971 F. Supp. 522, 155 L.R.R.M. (BNA) 2967, 1997 U.S. Dist. LEXIS 10341, 1997 WL 404284
CourtDistrict Court, M.D. Alabama
DecidedJuly 15, 1997
DocketCivil Action 97-T-151-N
StatusPublished

This text of 971 F. Supp. 522 (United Steelworkers of America v. Simcala, Inc.) is published on Counsel Stack Legal Research, covering District Court, M.D. Alabama primary law. Counsel Stack provides free access to over 12 million legal documents including statutes, case law, regulations, and constitutions.

Bluebook
United Steelworkers of America v. Simcala, Inc., 971 F. Supp. 522, 155 L.R.R.M. (BNA) 2967, 1997 U.S. Dist. LEXIS 10341, 1997 WL 404284 (M.D. Ala. 1997).

Opinion

MEMORANDUM OPINION

MYRON H. THOMPSON, Chief Judge.

This lawsuit was brought by plaintiff United Steelworkers of America, AFL-CIO-CLC (the “USWA”), individually and on behalf of Local Union 8538, against defendant Simcala, Inc., to compel arbitration of union grievances in accordance with the terms and procedures of a collective bargaining agreement in effect between the parties. 1 Jurisdiction is proper under § 301(a) of the Labor Management Relations Act, 29 U.S.C.A. § 185(a). This lawsuit is now before the court on USWA’s motion for summary judgment. For the reasons that follow, the motion will be granted.

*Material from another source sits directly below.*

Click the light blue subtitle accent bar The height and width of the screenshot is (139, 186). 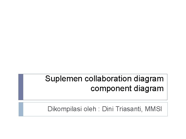(21, 109)
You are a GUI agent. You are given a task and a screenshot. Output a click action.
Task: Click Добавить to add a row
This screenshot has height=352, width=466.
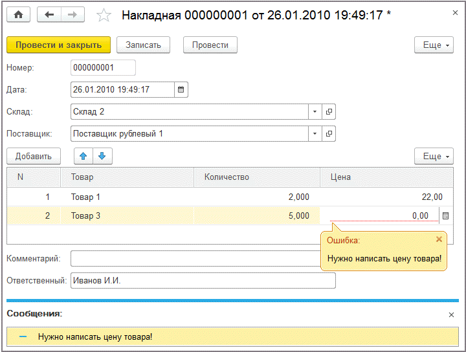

I. SUMMARY JUDGMENT STANDARD

Rule 56(e) of the Federal Rules of Civil Procedure provides that summary judgment is appropriate where “there is no genuine issue as to any material fact and ... the moving party is entitled to a judgment as a matter of law.” Once the party seeking summary judgment has informed the court of the basis for its motion, the burden shifts to the non-moving party to demonstrate why summary judgment would be inappropriate. Celotex Corp. v. Catrett, 477 U.S. 317, 323, 106 S.Ct. 2548, 2553, 91 L.Ed.2d 265 (1986); see also Fitzpatrick v. City of Atlanta, 2 F.3d 1112, 1115-17 (11th Cir.1993) (discussing how the responsibilities on the movant and the nonmovant vary depending on whether the legal issues, as to which the facts in question pertain, are ones on which the movant or nonmovant bears the burden of proof at trial). In making its determination, the court must view all evidence and any factual inferences in the light most favorable to the non-moving party. Matsushita Elec. Indus. Co. v. Zenith Radio Corp., 475 U.S. 574, 587, 106 S.Ct. 1348, 1356, 89 L.Ed.2d 538 (1986).

II. BACKGROUND

The USWA brought a set of grievances against Simcala for alleged violations of various terms of the collective bargaining agree *523 ment, affecting members of Local 8538 at Simcala’s facility in Mt. Meigs, Alabama. The grievances were pursued according to the step-by-step procedures specified in the agreement. 2 Raymond League, the USWA’s staff representative responsible for servicing Local 8538, received Simcala’s third-step response denying these grievances on August 1,1996. On August 5,1996, League attempted to notify Simcala in writing that the USWA was requesting arbitration of these grievances, according to Article 11, Step 4 of the procedures, which provides: “If the union wishes to appeal the disposition made in Step 3 of any grievance, a representative of the Union shall mail to the Company a written notice of appeal of such grievance to arbitration, within ten (10) days from such disposition.” On August 13, 1996, League wrote again to Simcala’s director of human resources, enclosing additional forms. The director wrote back, acknowledging receipt of the August 13 letter on or about August 14, but denying receipt of the August 5 letter, and refusing to arbitrate on the ground that USWA’s notification was untimely. At no time has Simcala ever challenged the arbitrability of USWA’s substantive complaints under the collective bargaining agreement.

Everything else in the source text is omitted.